> GIVEN RECORDS:
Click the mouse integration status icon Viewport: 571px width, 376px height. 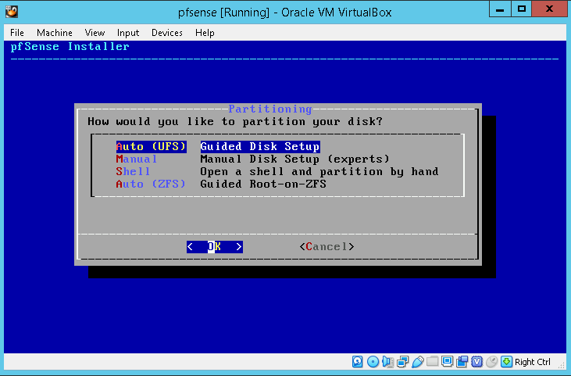491,362
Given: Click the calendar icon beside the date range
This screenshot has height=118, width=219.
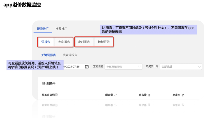Looking at the screenshot, I should point(87,67).
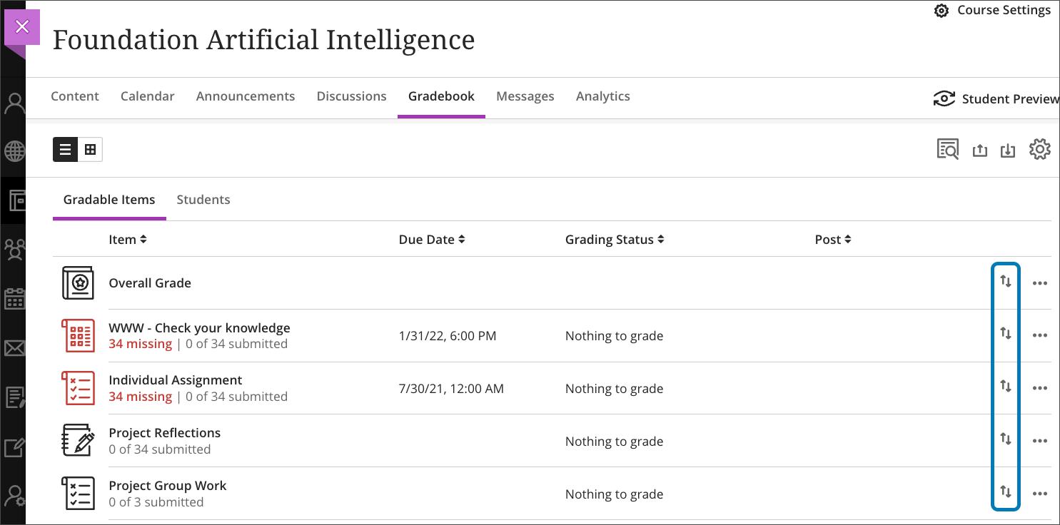
Task: Enable Student Preview mode
Action: (x=996, y=98)
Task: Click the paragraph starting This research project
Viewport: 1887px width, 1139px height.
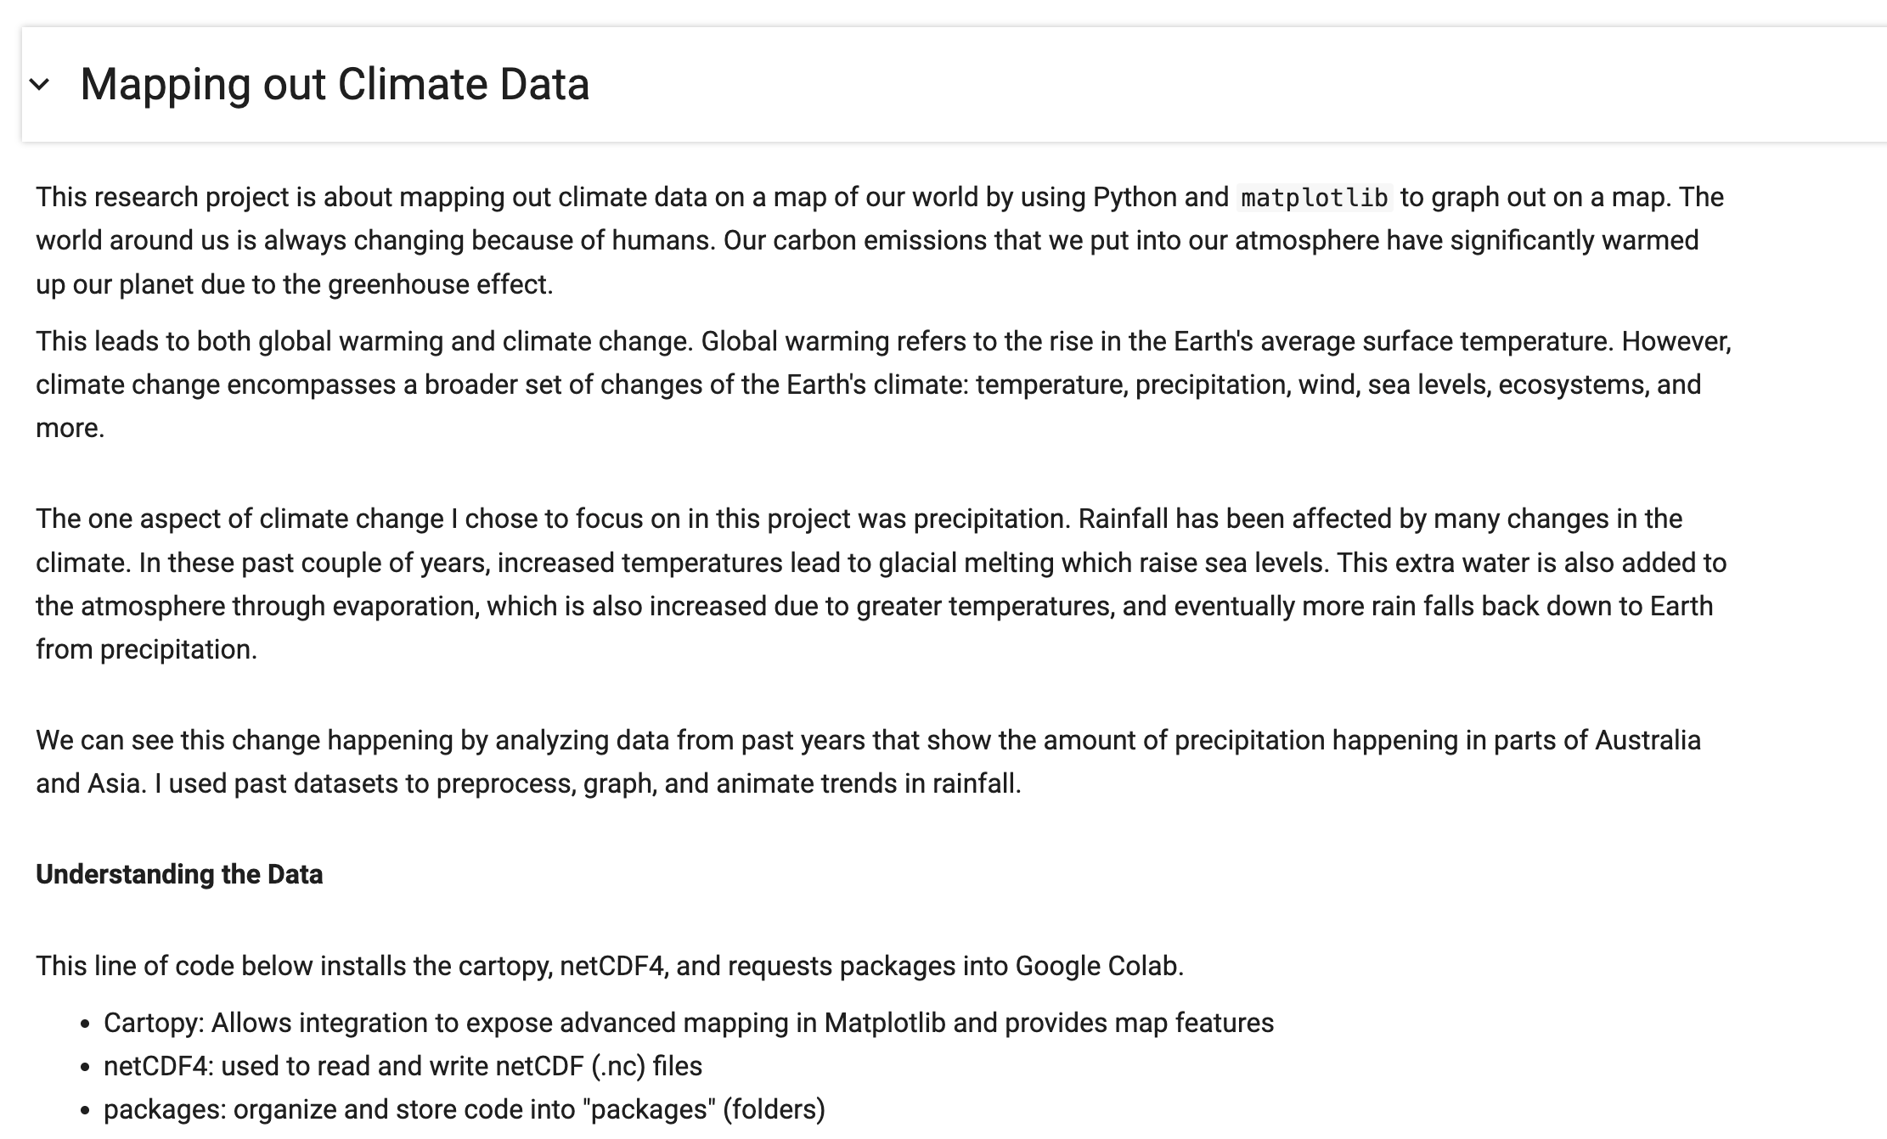Action: click(866, 240)
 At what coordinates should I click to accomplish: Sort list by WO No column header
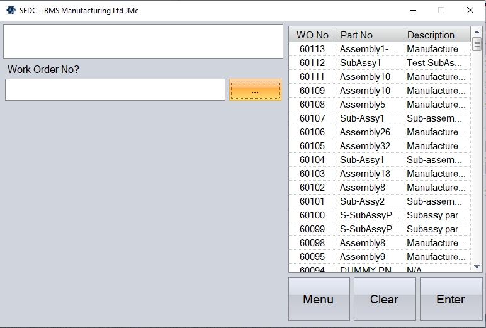tap(313, 35)
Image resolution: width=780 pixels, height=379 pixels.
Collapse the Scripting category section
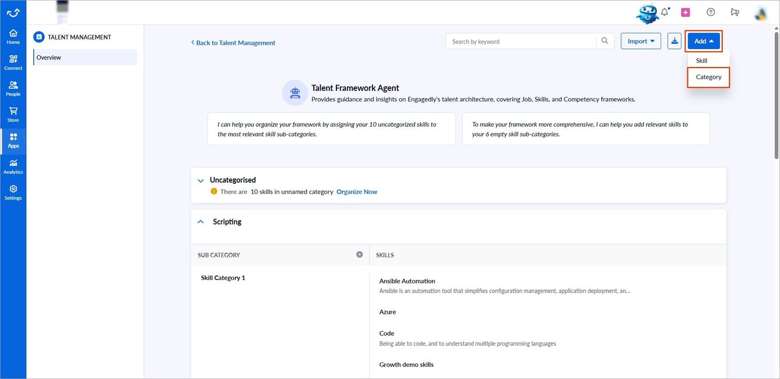201,221
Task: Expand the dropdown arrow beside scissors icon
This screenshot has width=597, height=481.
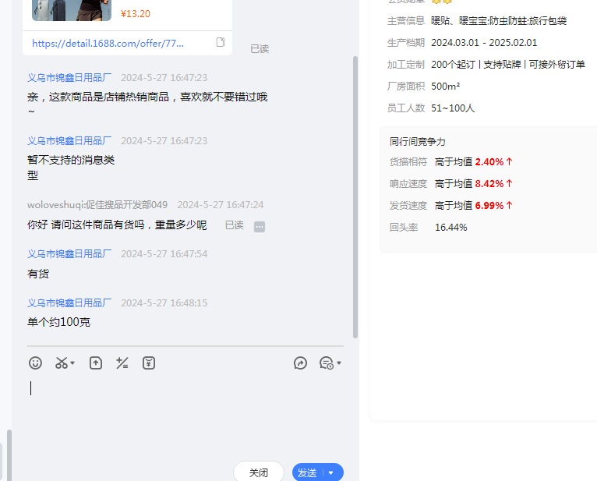Action: (73, 363)

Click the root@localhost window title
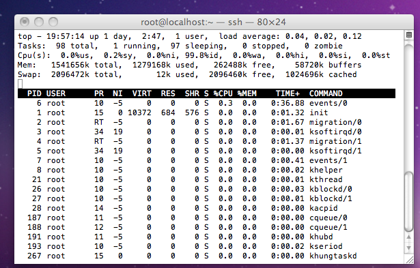click(x=213, y=22)
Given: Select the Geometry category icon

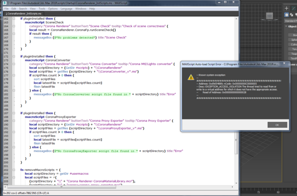Looking at the screenshot, I should (x=286, y=15).
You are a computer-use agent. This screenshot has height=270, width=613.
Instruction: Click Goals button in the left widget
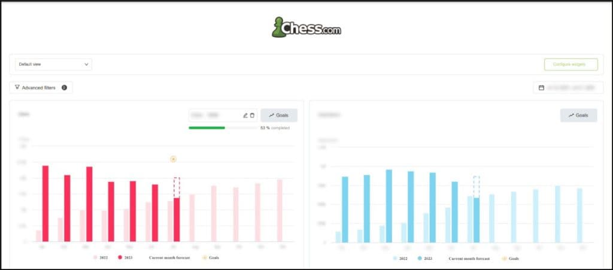(279, 116)
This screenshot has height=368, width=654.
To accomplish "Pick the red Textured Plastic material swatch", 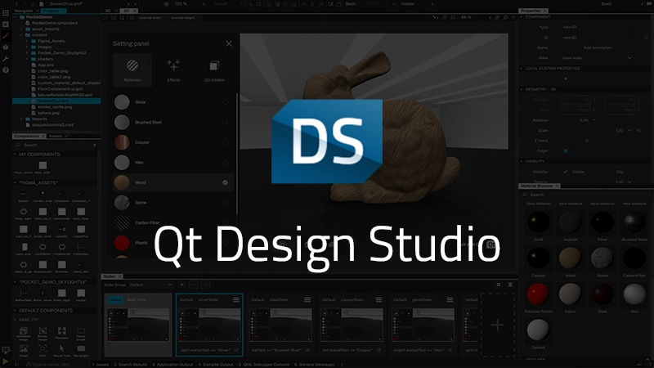I will point(537,294).
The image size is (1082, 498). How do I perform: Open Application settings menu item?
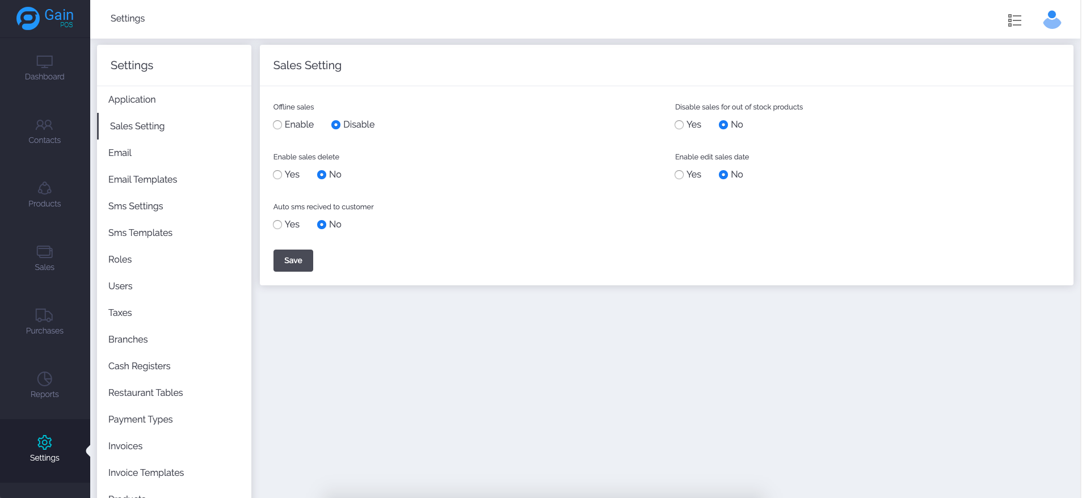pyautogui.click(x=132, y=99)
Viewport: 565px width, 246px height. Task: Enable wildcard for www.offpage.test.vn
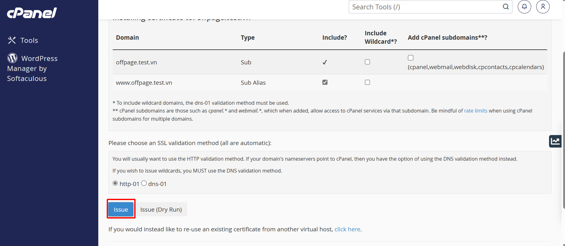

> WORK INSTRUCTION: Once you have read through the entries, say how many of their lines include the string "beside" and give nothing but that number.

> ANSWER SPACE: 2